I haven’t worked out all the details.  Key is getting the Republicans to go along with the idea, but that shouldn’t be so difficult.  Someone could start by going to Wikipedia and entering a paragraph in Ronald Reagan’s entry saying he actually came up with the idea.  Then have someone like Rachel Maddow call it a bad Reaganite plan.  In no time there will be a lot of conservative support for the idea.  Let’s get that done quickly, however,  so we can fast track laws creating the Stupidity Cap and Trade Act.  I even like the sound of it.

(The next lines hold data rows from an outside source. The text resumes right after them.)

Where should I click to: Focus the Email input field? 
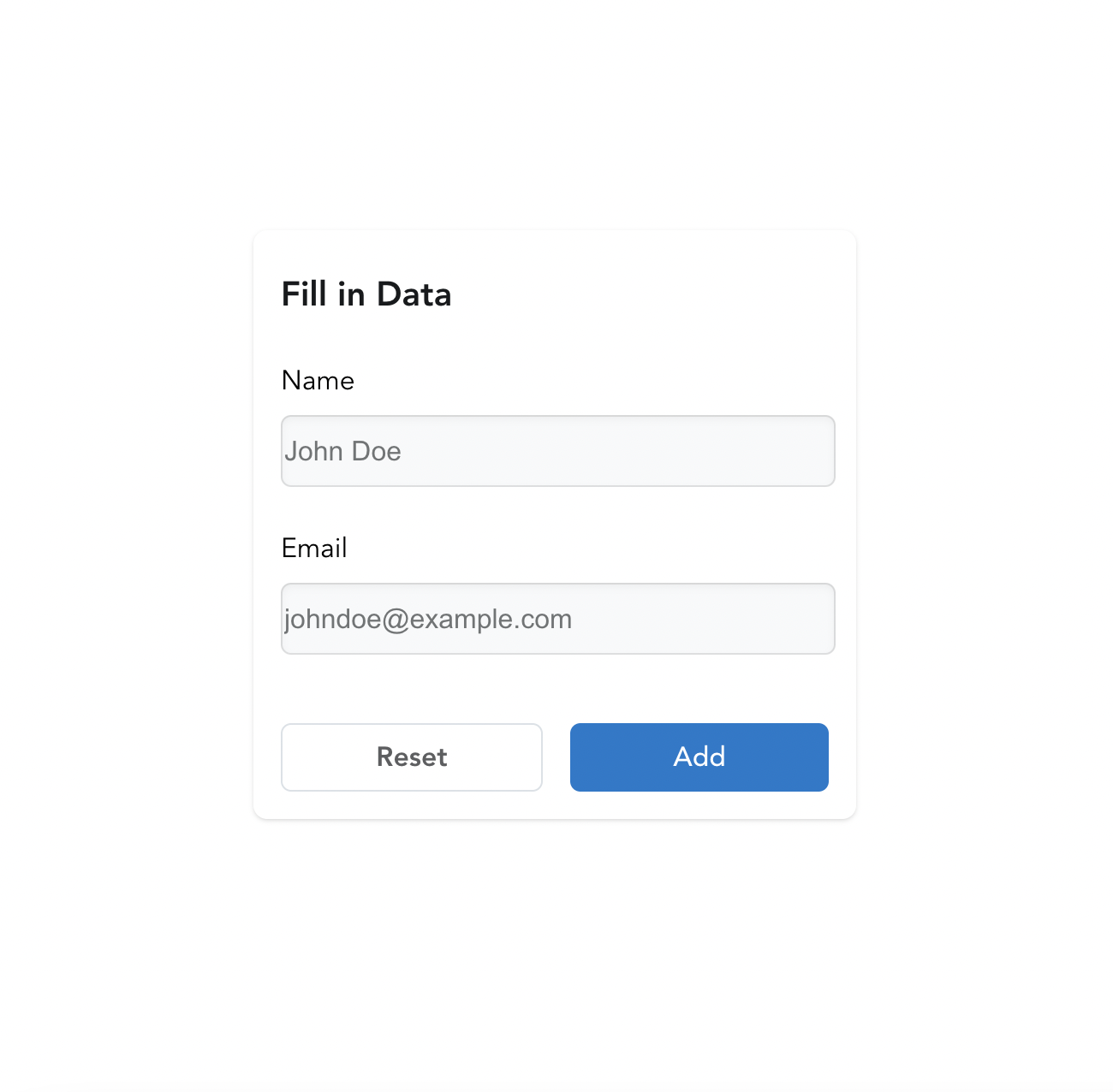click(558, 619)
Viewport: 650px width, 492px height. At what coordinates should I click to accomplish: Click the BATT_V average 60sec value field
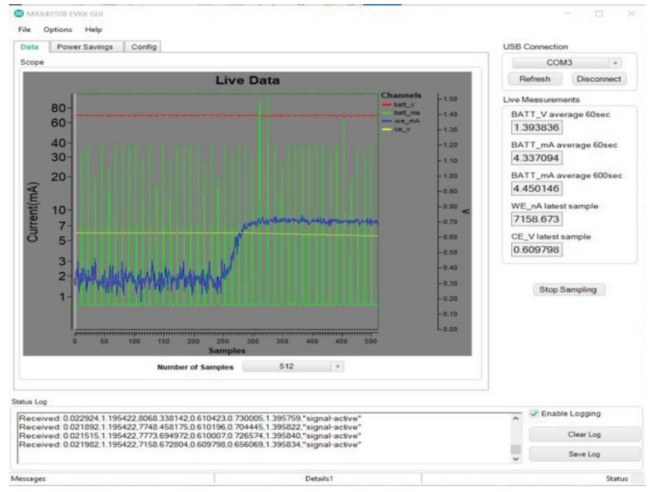pyautogui.click(x=536, y=127)

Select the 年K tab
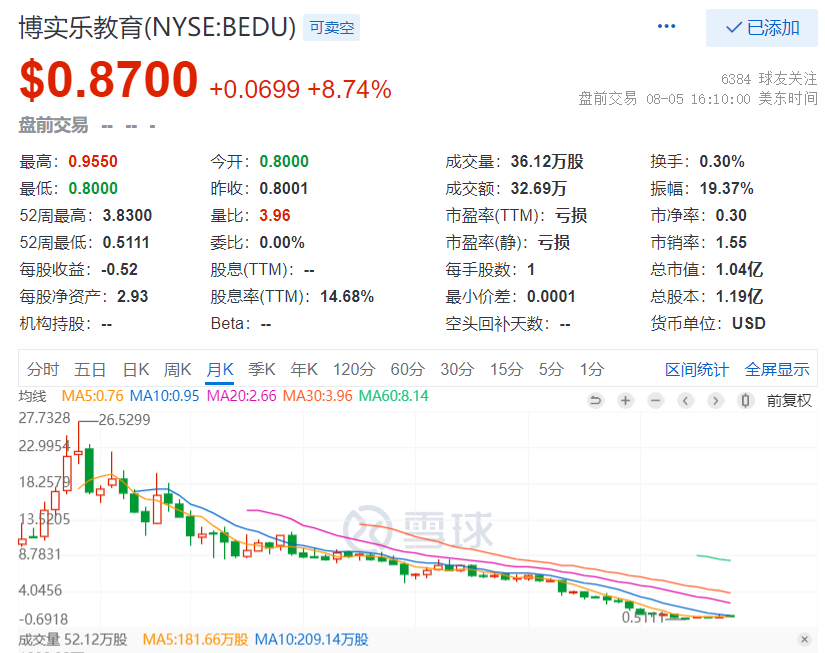point(304,369)
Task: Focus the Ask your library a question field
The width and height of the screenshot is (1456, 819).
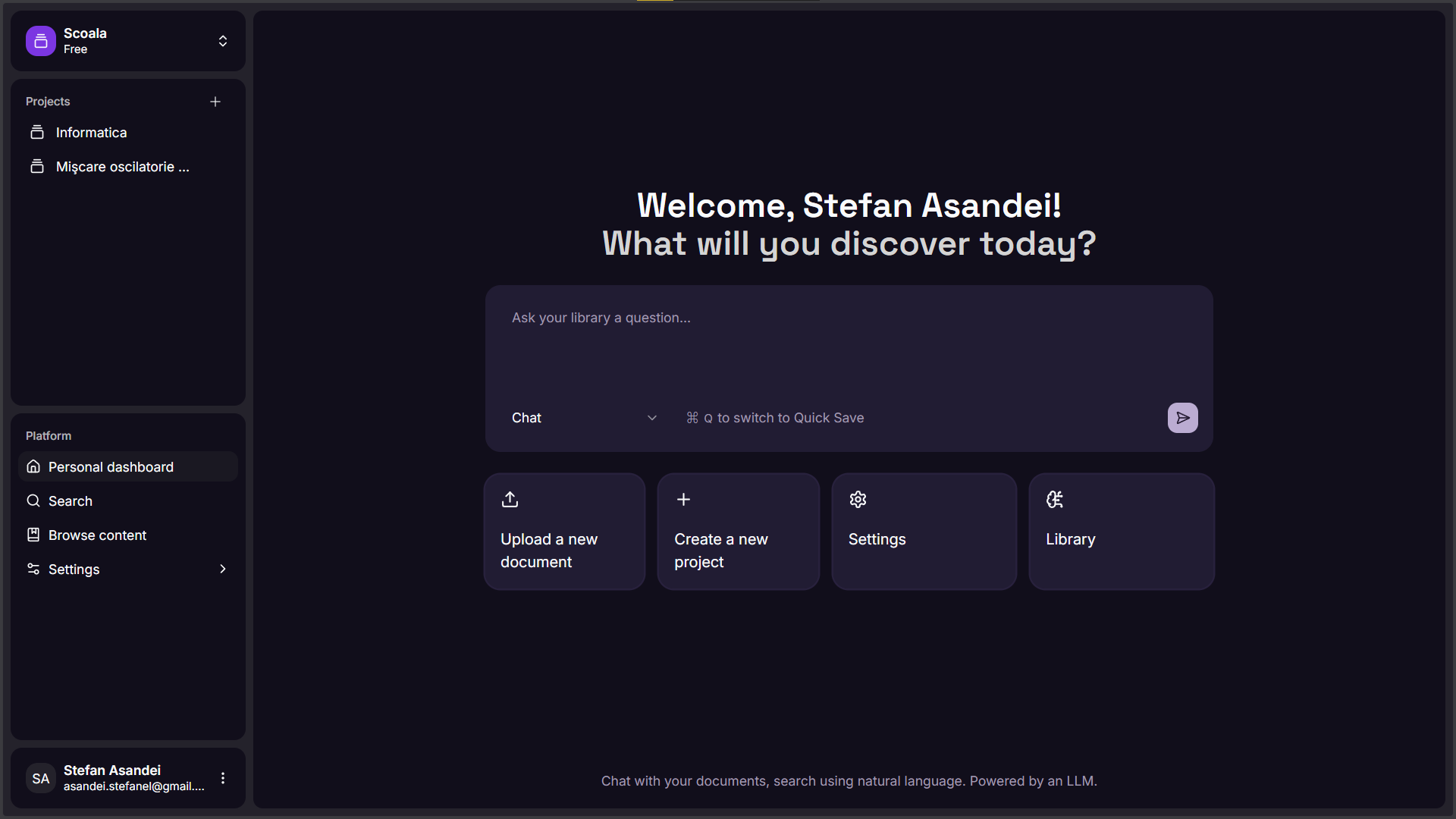Action: (x=849, y=341)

(By the way, we’ll all have a good laugh and feel good if someone could sneak a phony amendment into the Cato Institute‘s online version of the United States Constitution.  We can then look forward to hearing people like Glenn Beck and Rand Paul support the idea on the grounds of Founding Fathers’ authority.   Get those originalists all worked up!  Speaking of originalists, maybe someone could add a little to the Bible, too:  “And the Angel of the Lord said unto them, cap it and trade it, for your stupidity dost offend the Lord.”  That is a nice touch for Bachmann et al.)

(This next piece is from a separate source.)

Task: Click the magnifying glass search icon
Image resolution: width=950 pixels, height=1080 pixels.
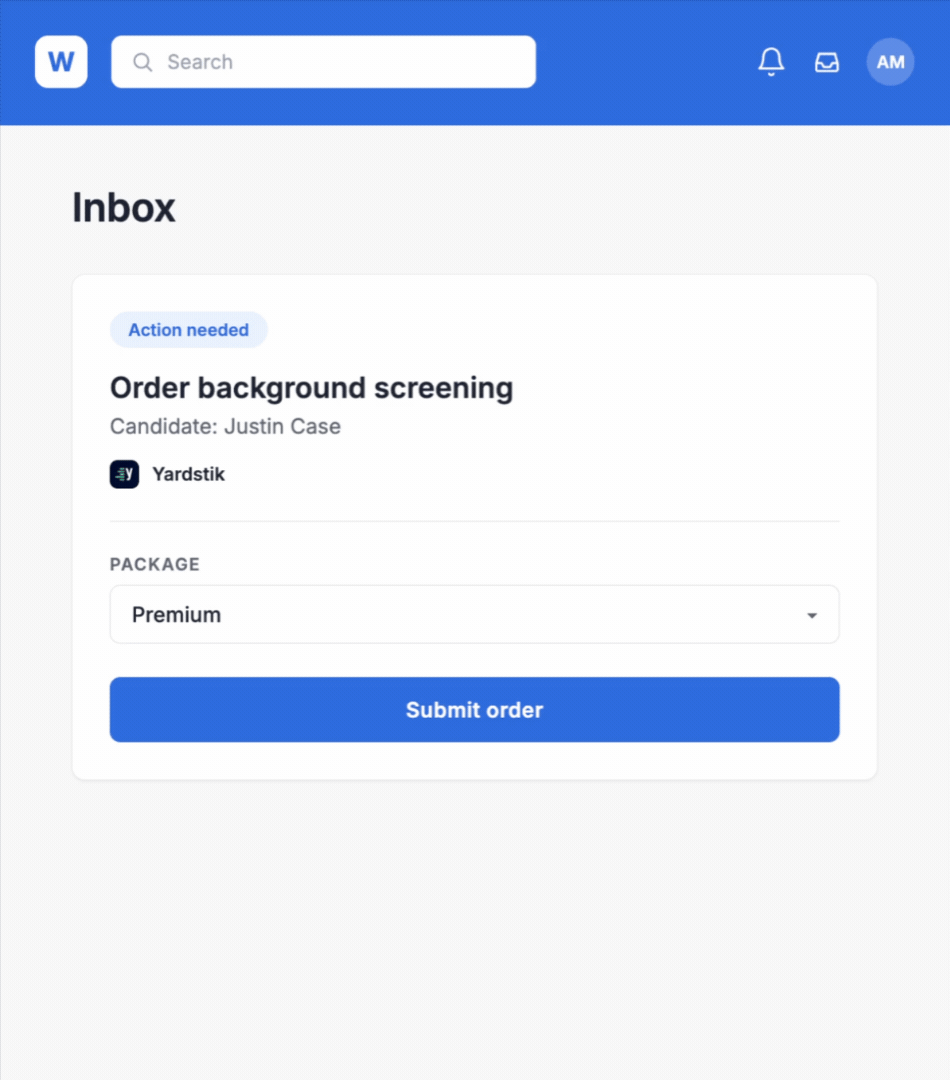Action: pyautogui.click(x=143, y=62)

But what will we trade?  Details.  I haven’t worked out all of the details.  Perhaps we could trade in something that could be paid in character and style, two things the GOP desperately lacks.  I don’t know.  Somebody help me out there.  However let’s not delay.  We have a country to save!

Populist Misperceptions

Always Be Suspicious of Reckless Self-Promotion.

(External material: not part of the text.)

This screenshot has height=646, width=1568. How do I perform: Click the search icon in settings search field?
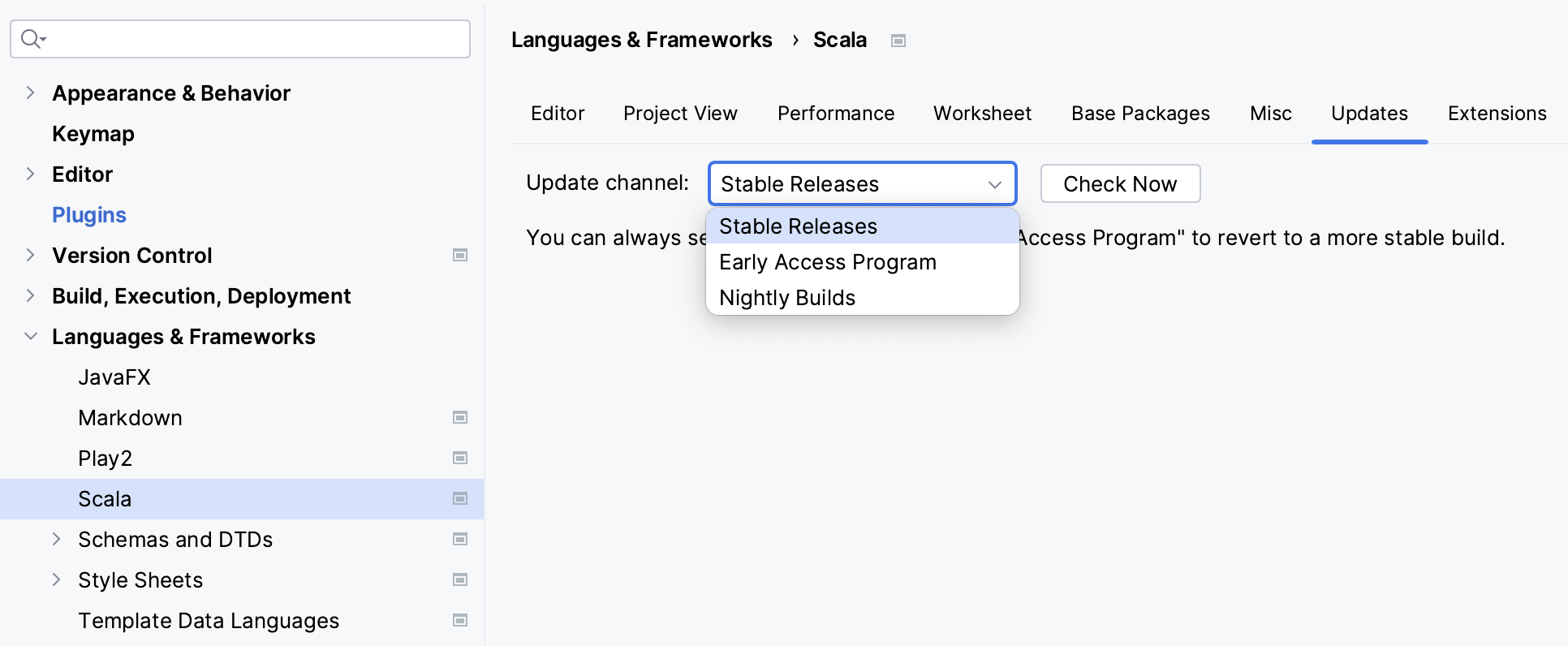pyautogui.click(x=32, y=39)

For my friend U No Hu, a very brief post commenting on current political thought as the middle class seems set upon eating its own.

The GOP of yesterday — say pre-Reagan — doesn’t look all that bad anymore.  The bad guys were clearly identified and most Republicans were rather civil and even somewhat liberal by today’s standards.  And they seemed to share at least one goal in common with their Democratic counterparts:  A better United States, even if you had to reluctantly engage government resources to get it done.

I’m not sure you can say that a better country is the goal of today’s populist politics, particularly from the point of view of the right.  It is more cut, cut, cut and we have reached a point where government workers — scofflaws like university professors and snow plow drivers — are “stealing” from the people.  I would venture to guess that many government employees work at least as hard as the people attacking them unless, of course, they are someone like Gov. Scott Walker who has a cushy office job and has someone else clean his official toilet.

The problem here is ignorance.  I actually think the problem is stupidity, but if people are too stupid to understand facts and reasoning, then we will forever be subjected to the will of the minority, as we are now.  I don’t like believing that…so I’ll ignore it.

People on the right fail to see how they support interests that pull our wealth up to the lucky few while at the same time dismantling decades of social and economic progress. 

Maybe it is time to start asking the knuckle-dragging mouth-breathers on the right to explain how…say…cutting government spending without raising taxes is going to erase a debt that exceeds total government spending.  In a state where an annual budget needs to be balanced, something doesn’t add up.

Or perhaps ask a more simple question.  What is rich?  And who fooled the average Tea Partier into thinking he is rich?  The truly rich have fed this idea into the heads of their followers.  A full third of Americans believe they are in the top 10% of income earners.  Again, a problem with basic math exists there.

Aw, isn't that cute? Did you make that for your mommy?

Ask a more complicated question, one that evaluates real versus nominal incomes and wealth, for example, and you can understand why the right stubbornly sticks to simple complaints that can fit on a 18″ X 24″ sheet of poster board.

But we’re better than this, aren’t we?